**Assignment:** Go to the line containing "Instruction: Click the 億華家具 store name cell" below; retype it and all following lines exactly, and leave out the pictures.

**Data provided:**
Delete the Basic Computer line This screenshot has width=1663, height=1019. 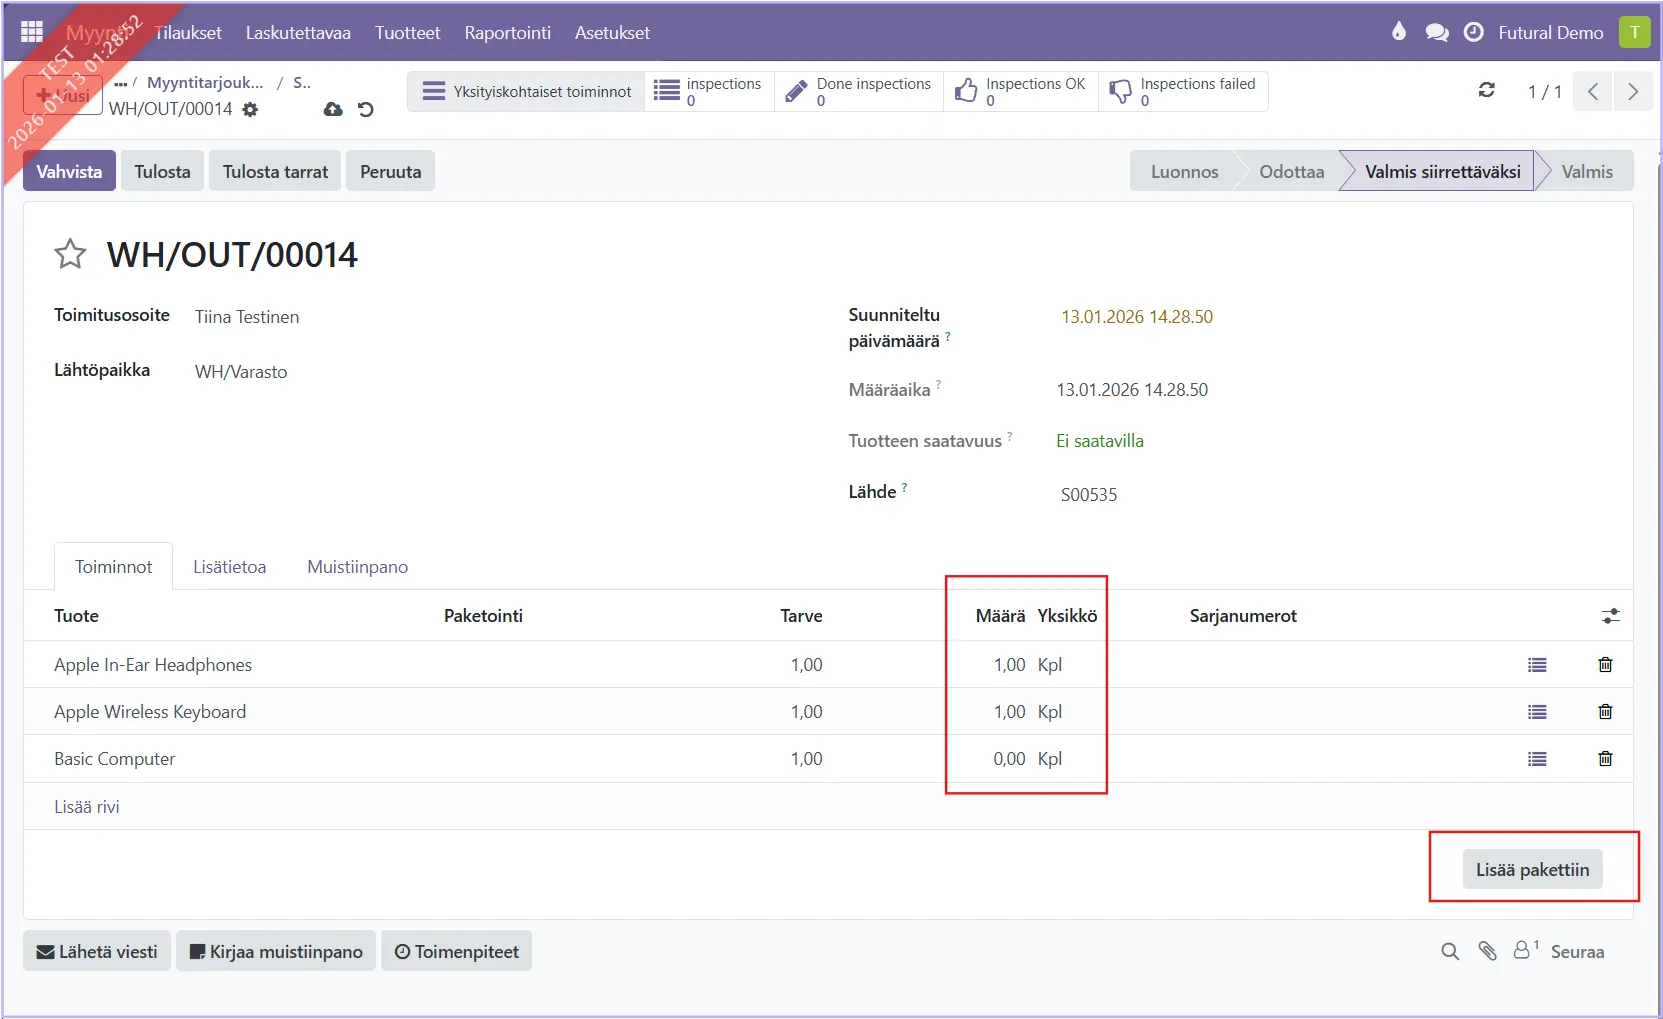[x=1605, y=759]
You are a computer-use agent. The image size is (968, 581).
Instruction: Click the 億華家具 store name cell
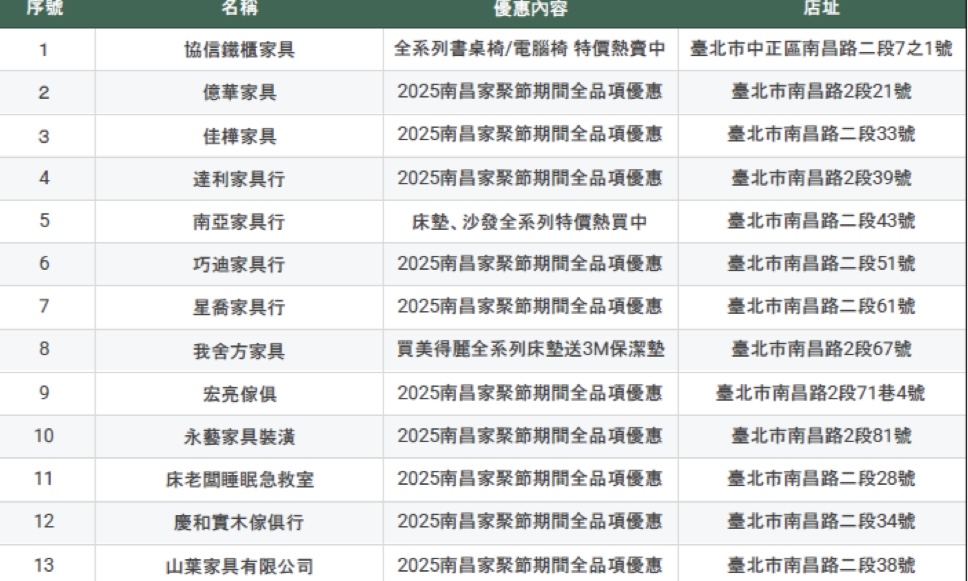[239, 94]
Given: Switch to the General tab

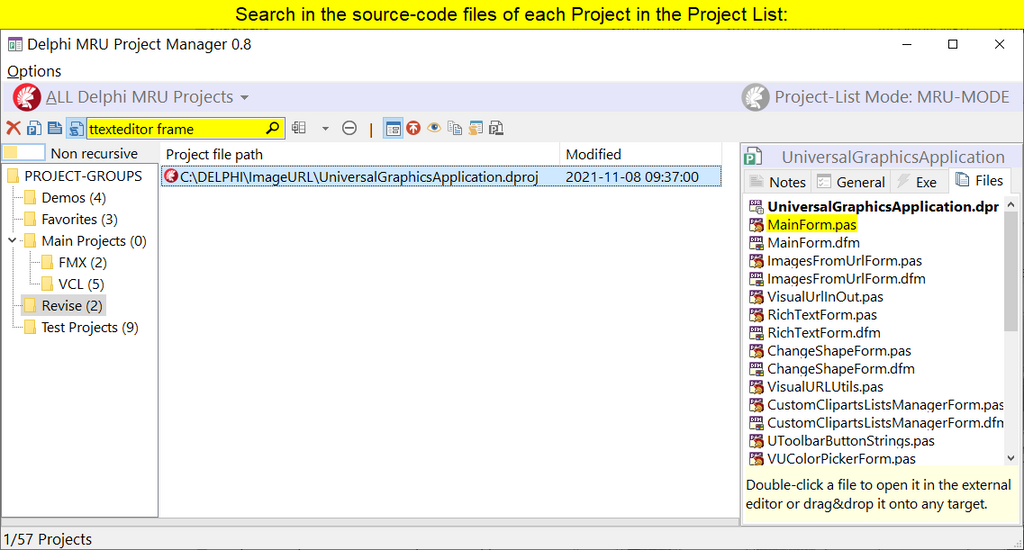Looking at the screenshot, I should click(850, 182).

**Written response:**
Instruction: Click the 億華家具 store name cell
[239, 94]
Given: Switch to the General tab

Looking at the screenshot, I should click(850, 182).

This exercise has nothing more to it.